Hector Levesque, a professor of computer science at the University of Toronto, has proposed challenging machines to pull meaning from these sorts of ambiguously constructed sentences, called Winograd schema, as an alternative to the Turing test. This would require going beyond mimicking human language and into the realm of actual understanding. Already, a $25,000 prize is on offer to the developer who can make a bot that performs as well as a human on this task — although the bot may consider each question for up to five minutes.
Some A.I. researchers have considered the idea that machine intelligence can and should go beyond language. Facial recognition is an example of something that humans do particularly well — a baby can recognize its mother within weeks of birth, after all.

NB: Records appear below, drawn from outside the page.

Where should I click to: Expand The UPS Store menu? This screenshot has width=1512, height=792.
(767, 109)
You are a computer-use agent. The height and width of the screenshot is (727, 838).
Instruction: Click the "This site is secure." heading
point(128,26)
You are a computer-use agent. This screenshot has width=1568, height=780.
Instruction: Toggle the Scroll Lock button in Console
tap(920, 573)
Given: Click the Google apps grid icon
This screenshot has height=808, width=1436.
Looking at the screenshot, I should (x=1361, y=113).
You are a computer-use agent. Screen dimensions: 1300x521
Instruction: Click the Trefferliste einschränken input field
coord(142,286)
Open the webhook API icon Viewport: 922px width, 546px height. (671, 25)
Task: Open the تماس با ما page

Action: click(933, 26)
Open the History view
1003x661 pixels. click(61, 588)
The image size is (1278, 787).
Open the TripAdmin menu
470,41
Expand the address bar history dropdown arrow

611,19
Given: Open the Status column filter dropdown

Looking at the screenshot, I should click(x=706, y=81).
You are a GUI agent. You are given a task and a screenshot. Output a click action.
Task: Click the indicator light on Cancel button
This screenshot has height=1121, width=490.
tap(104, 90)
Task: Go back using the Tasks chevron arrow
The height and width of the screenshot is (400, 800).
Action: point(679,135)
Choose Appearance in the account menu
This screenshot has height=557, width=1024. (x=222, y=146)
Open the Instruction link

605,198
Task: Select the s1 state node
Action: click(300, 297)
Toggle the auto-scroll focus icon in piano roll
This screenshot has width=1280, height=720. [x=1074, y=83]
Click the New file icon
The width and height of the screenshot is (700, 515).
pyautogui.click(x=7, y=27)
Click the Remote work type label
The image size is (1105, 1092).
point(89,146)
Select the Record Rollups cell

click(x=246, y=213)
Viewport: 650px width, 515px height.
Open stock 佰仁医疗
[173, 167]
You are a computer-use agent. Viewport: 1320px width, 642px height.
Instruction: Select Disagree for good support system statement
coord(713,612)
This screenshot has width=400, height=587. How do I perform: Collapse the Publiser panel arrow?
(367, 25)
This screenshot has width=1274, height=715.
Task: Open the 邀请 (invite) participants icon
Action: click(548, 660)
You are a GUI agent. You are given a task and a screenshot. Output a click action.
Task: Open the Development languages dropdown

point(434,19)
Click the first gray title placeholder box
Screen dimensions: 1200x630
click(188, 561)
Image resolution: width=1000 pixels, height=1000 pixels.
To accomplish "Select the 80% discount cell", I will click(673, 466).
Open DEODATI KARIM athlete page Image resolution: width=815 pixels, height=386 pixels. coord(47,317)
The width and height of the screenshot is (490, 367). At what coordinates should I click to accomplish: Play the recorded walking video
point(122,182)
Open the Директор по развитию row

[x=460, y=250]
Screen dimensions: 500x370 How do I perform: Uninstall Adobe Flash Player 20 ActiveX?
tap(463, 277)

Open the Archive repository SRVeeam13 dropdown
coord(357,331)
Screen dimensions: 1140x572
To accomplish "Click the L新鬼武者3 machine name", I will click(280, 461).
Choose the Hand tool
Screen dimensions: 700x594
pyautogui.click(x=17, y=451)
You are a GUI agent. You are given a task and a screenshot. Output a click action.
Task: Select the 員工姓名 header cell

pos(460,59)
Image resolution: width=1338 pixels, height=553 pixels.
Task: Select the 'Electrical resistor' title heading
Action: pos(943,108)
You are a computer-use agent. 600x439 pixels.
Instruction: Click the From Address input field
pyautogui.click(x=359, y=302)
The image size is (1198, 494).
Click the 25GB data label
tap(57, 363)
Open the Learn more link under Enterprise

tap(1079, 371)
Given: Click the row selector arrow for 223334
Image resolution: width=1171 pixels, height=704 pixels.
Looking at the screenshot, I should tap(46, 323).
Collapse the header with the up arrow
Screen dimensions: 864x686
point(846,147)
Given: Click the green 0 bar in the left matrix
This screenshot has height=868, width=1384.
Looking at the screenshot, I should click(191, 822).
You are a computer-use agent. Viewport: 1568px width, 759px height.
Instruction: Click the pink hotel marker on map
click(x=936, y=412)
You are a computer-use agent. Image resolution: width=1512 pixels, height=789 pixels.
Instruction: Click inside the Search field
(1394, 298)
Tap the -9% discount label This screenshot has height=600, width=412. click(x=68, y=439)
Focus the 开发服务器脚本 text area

Some computers are already outcompeting humans at recognizing faces, although whether this is a measure of true intelligence is still a matter of debate. A machine programed to be very good at one thing is quite different from having the sort of flexible intelligence that could be put to use in different ways and in different situations.
Japanese roboticists are trying to build a robot that can get into college. The entrance exams for the University of Tokyo are notoriously difficult, and much more so for a robot than a high school senior.
Unfortunately for robots, being good at tests takes a lot more than memorizing lots of facts. Math questions don’t give you an equation to solve — they describe a scenario in plain language, and leave it up to you to figure out how to build an equation that will come to the right answer. Even a straightforward question about a historical fact could be complicated if the robot can’t grasp the syntax or context of the language used.
And the entrance exams aren’t just a multiple choice test — the robot would also have to write essays. Presumably, plagiarism would not be allowed, and the machine would have to generate some prose on a given subject that is both original and intelligent. Given that robots have a hard enough time mimicking the language of a 13-year-old, this seems pretty far off. Still, the researchers involved say they hope to see their little bot off to college by 2021.
This one is a particularly high bar. Commenting on a sports game involves taking in complex audio-visual information and communicating what is happening in plain language. A robot would have to have very good language skills in addition to a visual processing system.
If a computer could even produce a half-decent live report on a football game, humans might be able to agree that that robot is pretty damn smart. Although, perhaps 65 years from now sports commentator bots will seem particularly two-dimensional, and we’ll have to come up with some new hurdles for them to leap.